The Hiller Instinct: Cocoanut Grove Fire
There's a plaque now at the scene of the Cocoanut Grove fire and this morning someone came and added a rose and this note, "To the victims of the Rhode Island night club fire, our thoughts and prayers are with your loved ones."
In just twelve minutes on November 29, 1942, 492 people died and 200 more were injured in the in the Cocoanut Grove nightclub, which was packed that night to twice its capacity with nearly a thousand people. A busboy's match started the blaze that had Boston City Hospital admitting one patient every eleven seconds.
Dr. Erwin f. Hirsch, Boston Medical Center
"Sixty years later, to have something like this happen, assuming what we hear on the news is correct, is just absolutely unacceptable... period."
Dr.

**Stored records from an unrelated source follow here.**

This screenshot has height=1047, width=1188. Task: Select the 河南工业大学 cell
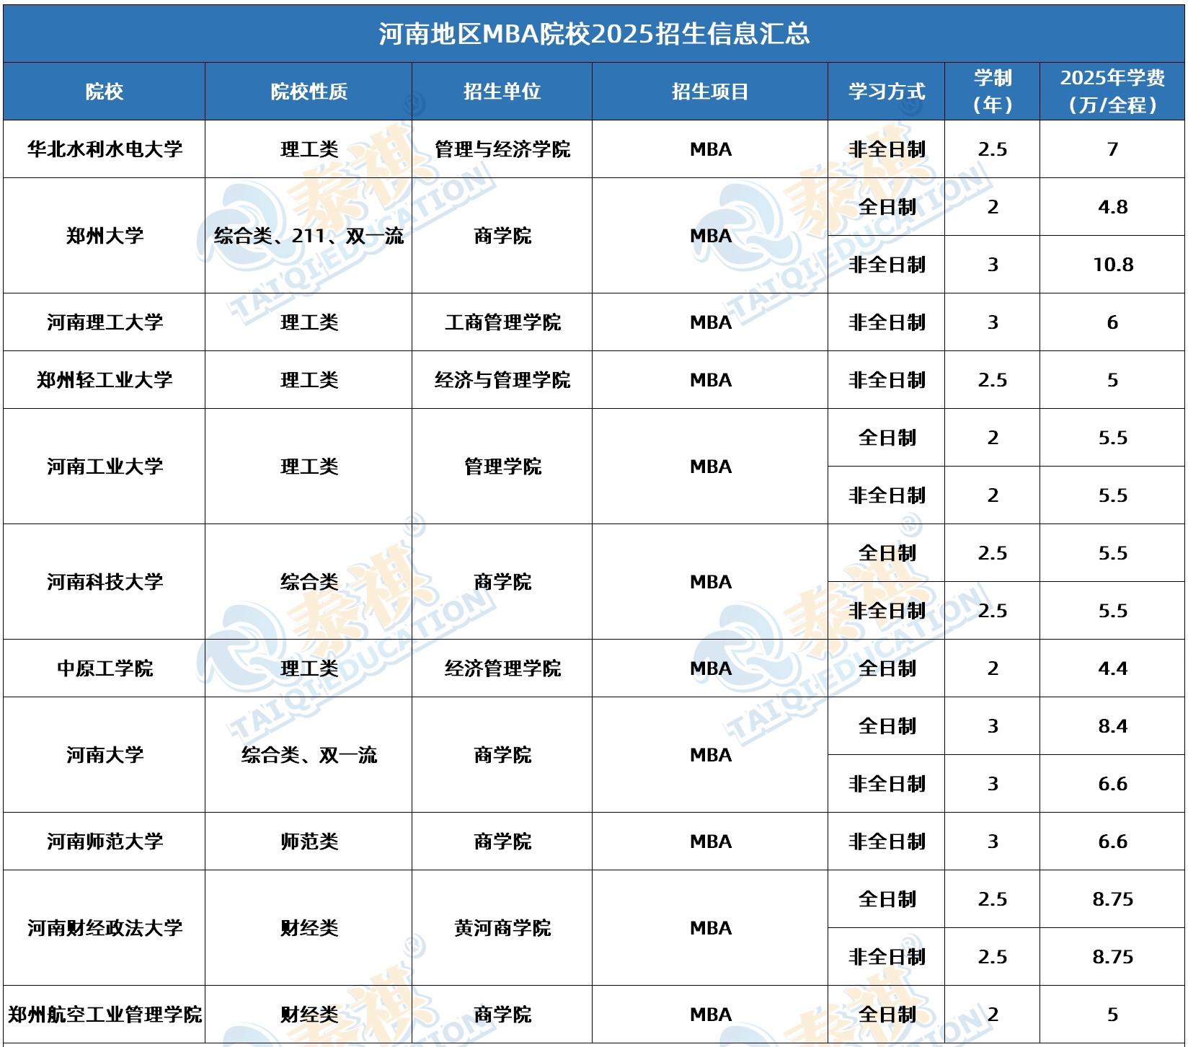[x=105, y=467]
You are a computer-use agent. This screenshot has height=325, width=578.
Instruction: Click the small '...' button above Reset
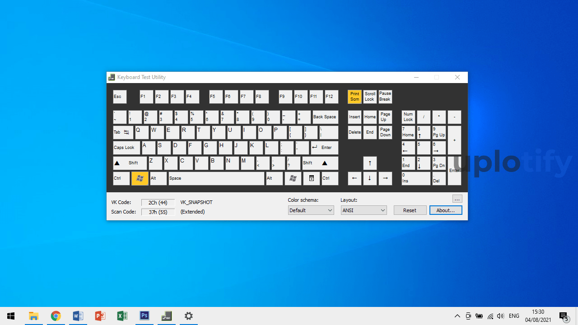[x=457, y=199]
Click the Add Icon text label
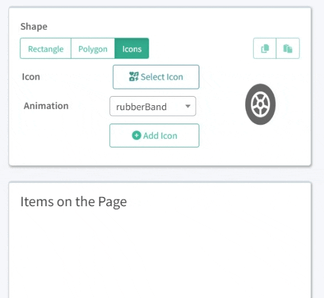This screenshot has width=324, height=298. [x=160, y=136]
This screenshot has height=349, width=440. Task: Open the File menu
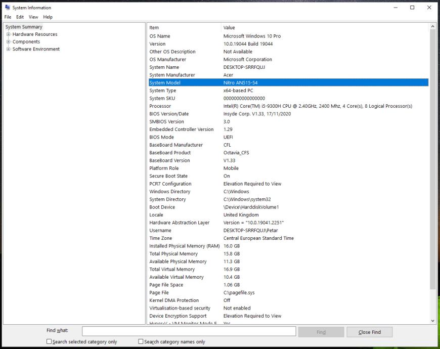tap(8, 17)
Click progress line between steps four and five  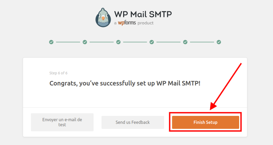(x=168, y=42)
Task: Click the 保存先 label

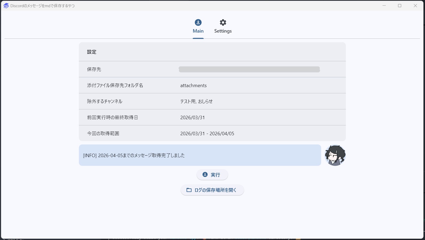Action: tap(94, 69)
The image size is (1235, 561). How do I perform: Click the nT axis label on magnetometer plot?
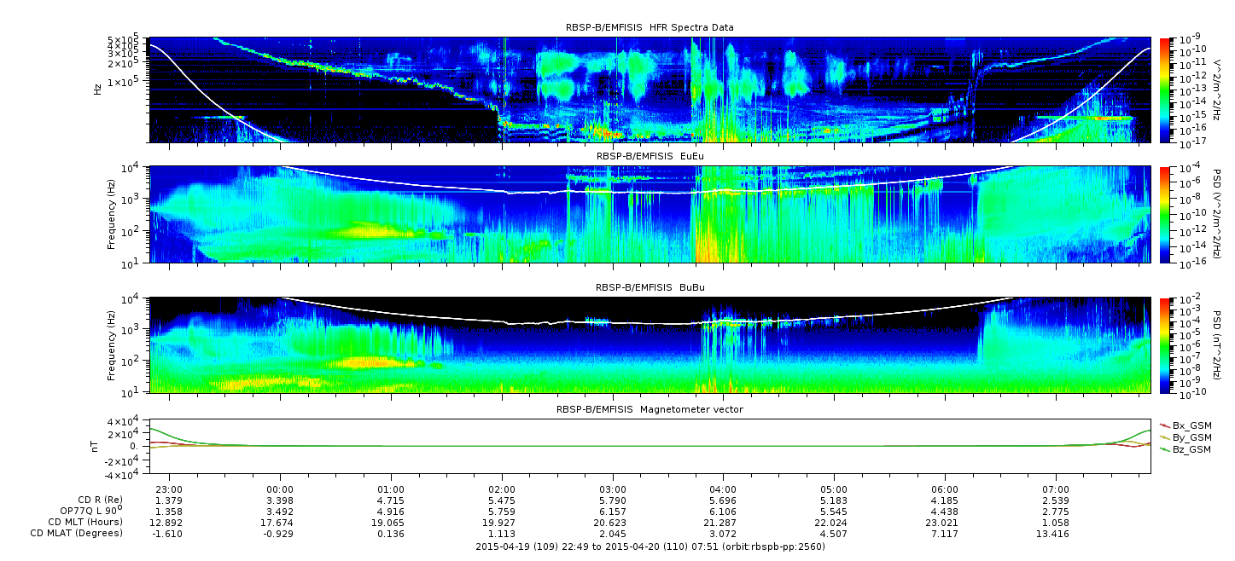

Erwin Hirsch is director of trauma services at Boston Medical Center. Today he showed me a memento of the hospital's role after Cocoanut Grove.
Dr. Erwin f. Hirsch
"The interesting part given what's happened today... This person here (on plaque) Dr Charles Lund was responsible for developing a formula in which we estimate the size of a burn wound in a patient... and that formula developed in 1942 and 1943 still is used today, exactly in the same way it was used 60 years ago."
The Cocoanut Grove fire triggered other new medical treatments for burns, skin grafts and plastic surgery. And grief counseling was conceived. Cocoanut Grove also produced fire safety reforms, including laws requiring emergency exit lights and signs, occupant capacity standards and unlocked exit doors.
Ten people were indicted and one went to jail in connection with the Cocoanut Grove fire and a veteran Boston lawyer analyzing the Rhode Island fire for 7News says that could happen there too.
J. Albert Johnson, Attorney
"There certainly is ample evidence, based on what the video itself showed, to show this certainly was negligence. Whether it amounts to criminal negligence or not, I do not know."
Given Cocoanut Grove, Rhode Island didn't have to happen. "The tragedy," says the executive director of the international association of fire chiefs, "is that there's nothing new." But try telling that to the families and friends of those whose lives just ended... Or the survivors whose lives were changed forever.